我当然还是落户在了西昌,这里美丽的邛海,温和的气候征服了我,特别是那老城绰绰的风韵,熙熙攘攘的上下西街,古朴风雅的南街,那么大的一块高原平坝 ,使我习惯已久的夹皮沟眼界豁然开朗。1981年的西昌在我这凡夫俗子眼中,实在看不出名噪天下的西南重镇模样,跟外地那些古老的城恒差不多。老街老城墙、大通门石塔街,弯弯拐拐的滴水崖,从此成了我常来常往的地方。
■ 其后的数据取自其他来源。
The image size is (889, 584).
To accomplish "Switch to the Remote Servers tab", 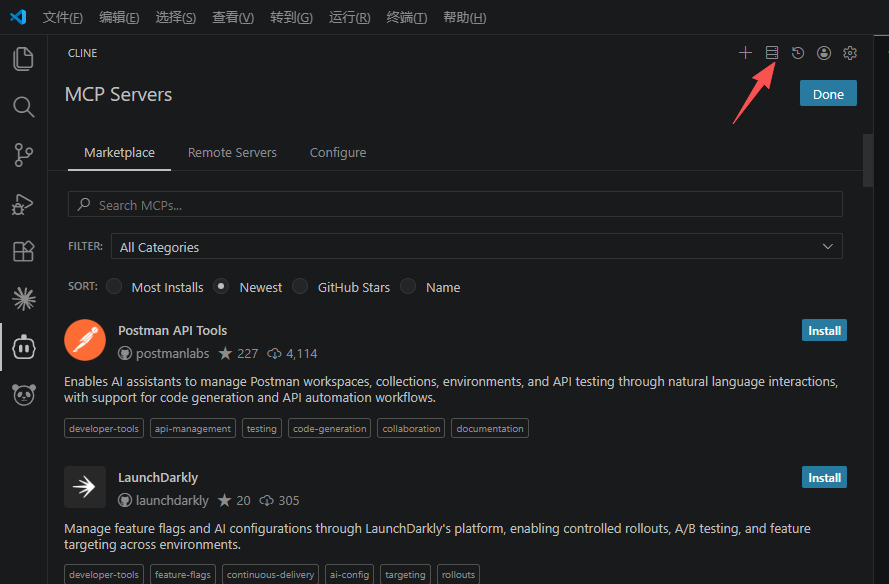I will (x=232, y=153).
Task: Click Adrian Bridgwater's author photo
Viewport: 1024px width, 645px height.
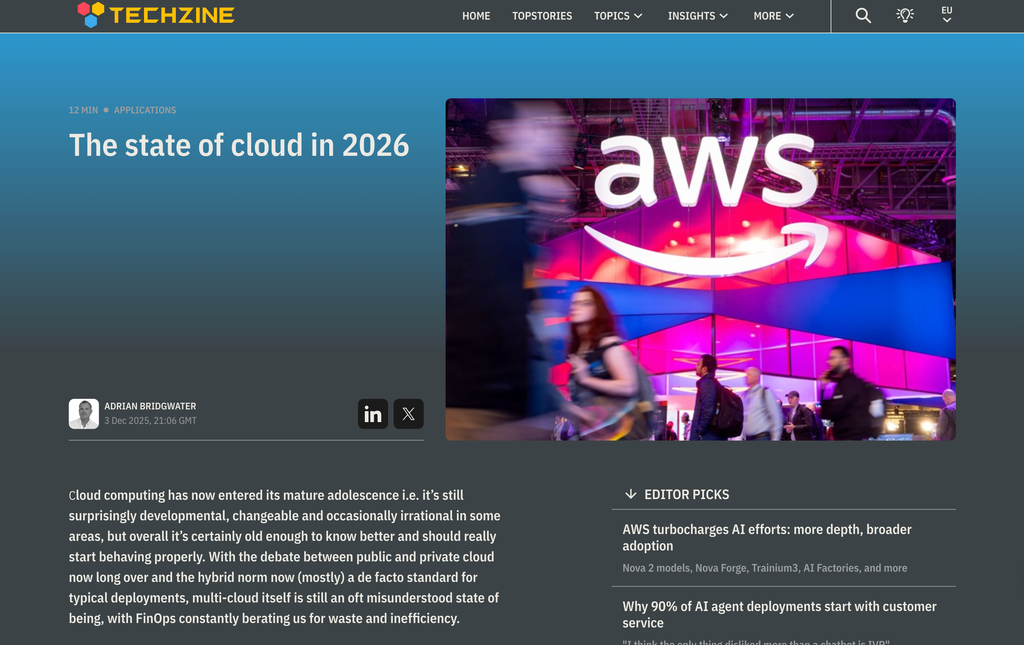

我的学校竟然是以一座30年代的法国教堂为中心的建筑群!那些尖尖的十字架经几十年沧桑还尚存着,隐隐约约还看得见耶稣的受难时那痛苦的眼神。曾经高唱圣歌的地方就是我们全体教职工集会的地方,老校则常坐在原来圣母端坐的地方,眯着眼睛,慢悠悠的给我们讲经——当然是“苏霍姆林斯基”一类“经文”了。修女们住的木楼则原封不动的保留着,木板木楼阁,几个平方大小一间罢,人踏上去总是嘎吱嘎的响着,它成了单身教职工的住所,当然那些四合院的偏房就成了各处室,办公室等场所。听说,落实了党的宗教政策,兴许那天突然来两个传教士,这地方就得还给人家嘿。
我就这样留在了这个地方,可能会一直到老到死罢。